The book takes a long road trip through history, identifying times when these two traditions, firmly rooted in human nature as an overriding motivator for decisions, have converged.  Gordley also examines the ways in which these traditions have been stressed and eclipsed by modern developments, including the rise of absolutism in China and of skepticism and neutrality concerning fundamental values in the West.

“Whether we value the opportunities for a good life that arise through cultural norms or those that arise by devaluing them, our choices matter because we may choose for better or worse,” Gordley writes in the book. “If one denies that possibility, one cannot explain the value of freedom.”

Gordley is the W.R. Irby Chair in Law at Tulane, teaching contracts, comparative private law and property law. He arrived at Tulane in 2007 from the University of California, Berkeley, where he had been a law faculty member since 1978. He received his BA and MBA from the University of Chicago, and his JD from Harvard Law School in 1970.

He has been a visiting professor at the Universities of Fribourg, Regensburg, Munich, Milan and Universita Commerciale Luigi Bocconi; a visiting scholar at the Max Planck Institute for Comparative Law in Hamburg, the European University Institute in Fiesole and the University of Cologne; and the Jean Monnet Distinguished Professor in Comparative Law at the University of Trent.
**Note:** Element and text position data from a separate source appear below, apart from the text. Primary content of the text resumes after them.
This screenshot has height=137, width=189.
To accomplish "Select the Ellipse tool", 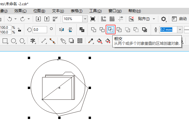I will (13, 41).
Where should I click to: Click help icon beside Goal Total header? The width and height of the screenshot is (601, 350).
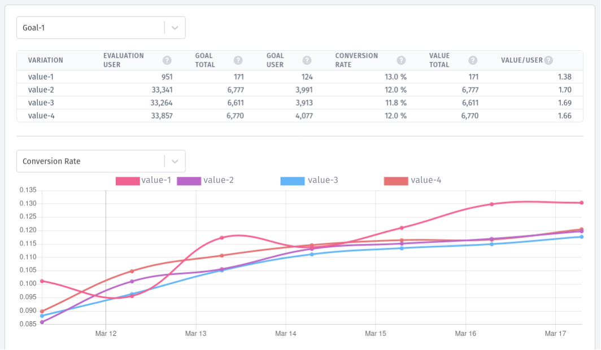[x=238, y=60]
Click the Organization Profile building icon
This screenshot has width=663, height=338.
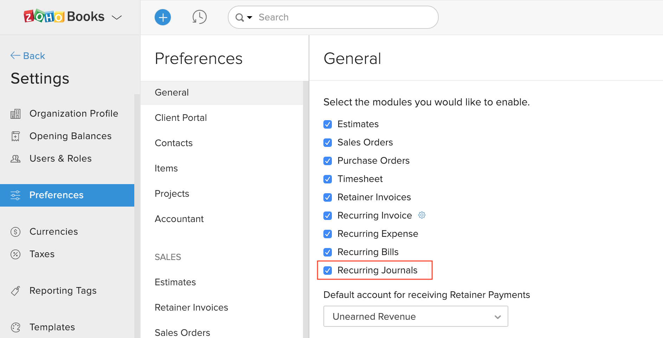[15, 114]
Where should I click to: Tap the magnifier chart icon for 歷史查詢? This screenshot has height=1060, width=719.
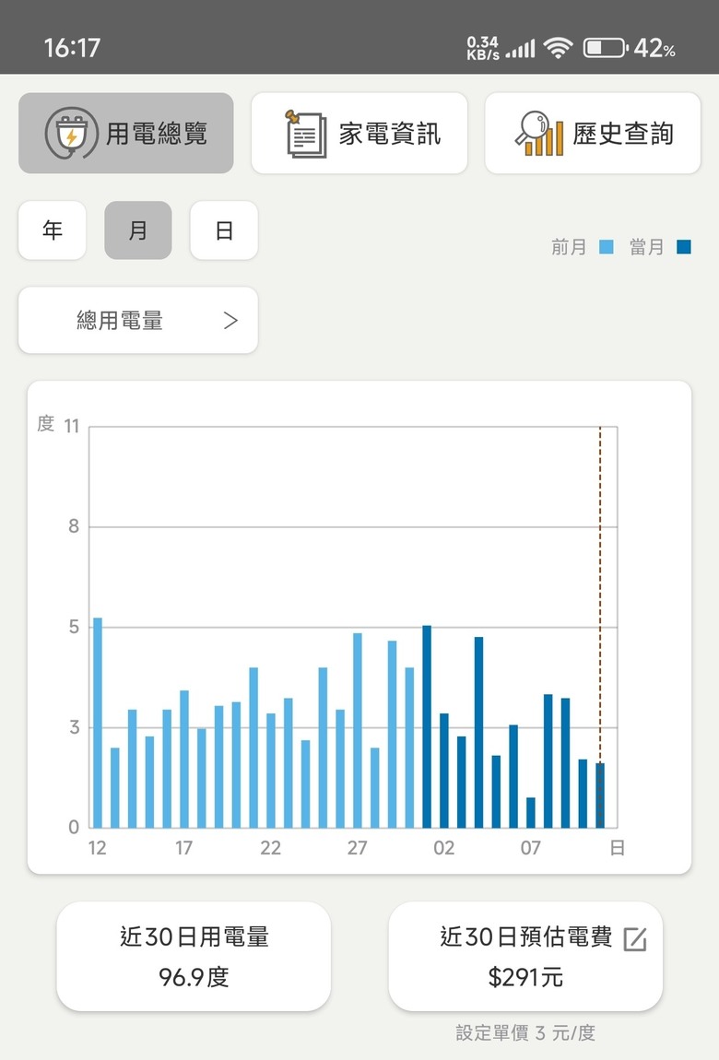tap(539, 133)
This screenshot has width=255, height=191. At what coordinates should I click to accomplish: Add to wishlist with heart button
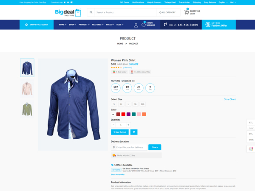134,132
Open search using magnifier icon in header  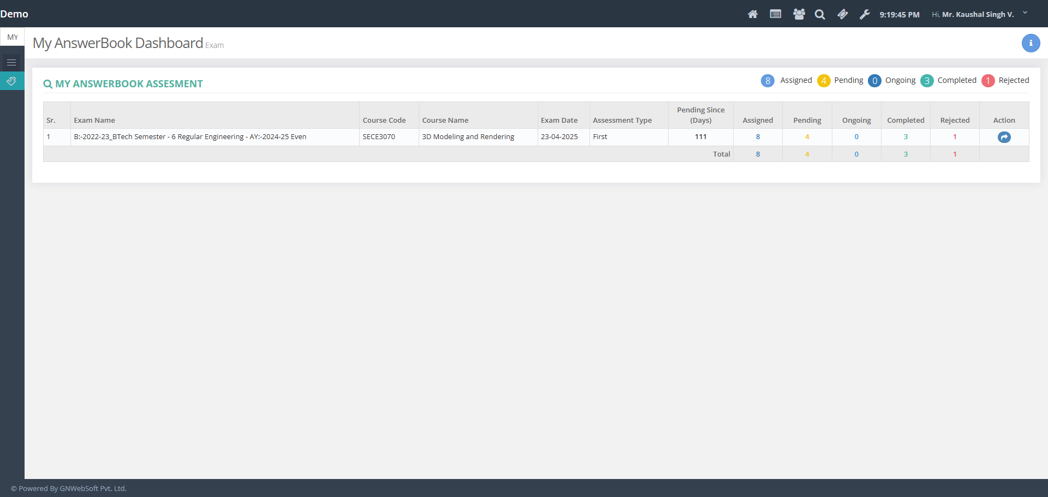(x=820, y=15)
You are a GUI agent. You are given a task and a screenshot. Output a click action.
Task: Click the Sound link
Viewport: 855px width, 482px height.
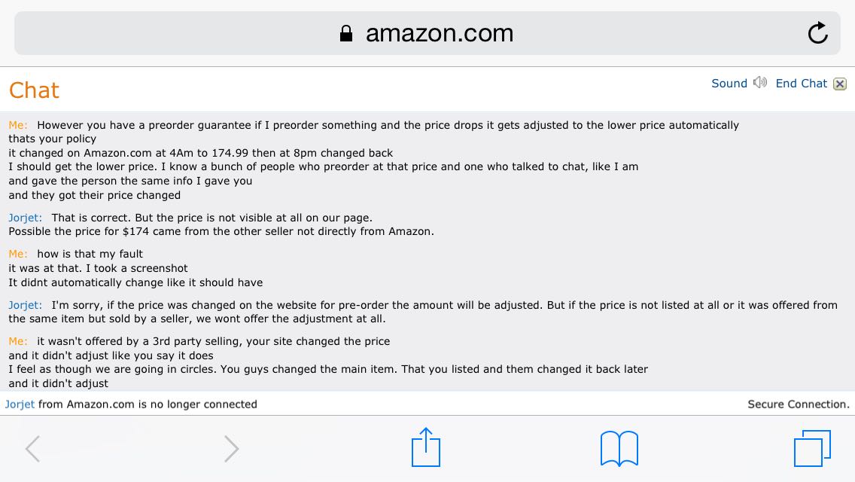pyautogui.click(x=729, y=84)
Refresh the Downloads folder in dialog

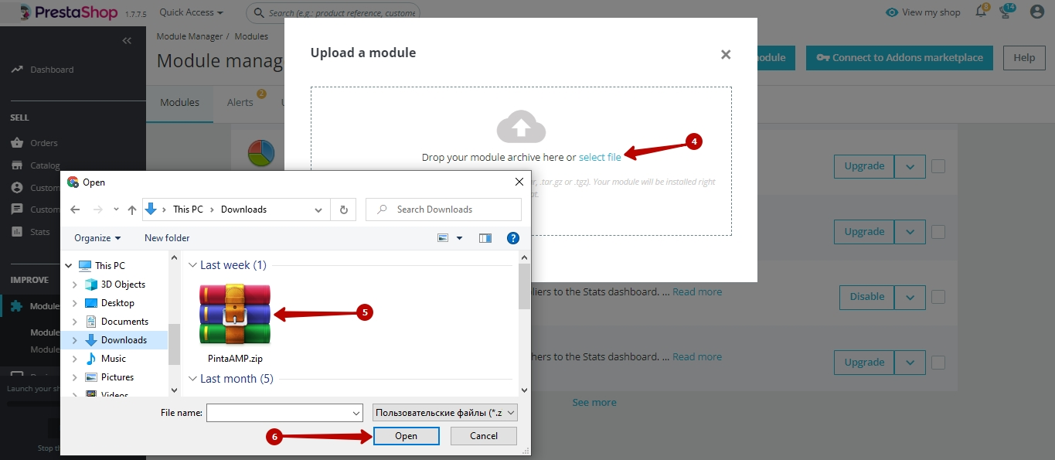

He received the UC Berkeley Distinguished Teaching Award in 1984 and the Rutter Award for Teaching Distinction in 2001. Tulane Law School’s graduating class of 2010 selected him for the Felix Frankfurter Distinguished Teaching Award.

He is a fellow of the American Academy of Arts and Sciences, a fellow of the European Law Institute, a titulary member of the International Academy of Comparative Law and a Corresponding Fellow of the British Academy. In addition, he has been a Guggenheim Fellow, a Fulbright Fellow, a Senior NATO Fellow and a fellow of the Deutsche Forschungsgemeinschaft.

He was a fellow at the Institute of Comparative Law at the University of Florence, an associate with the Boston firm of Foley Hoag & Eliot and an Ezra Ripley Thayer Fellow at Harvard before beginning his teaching career.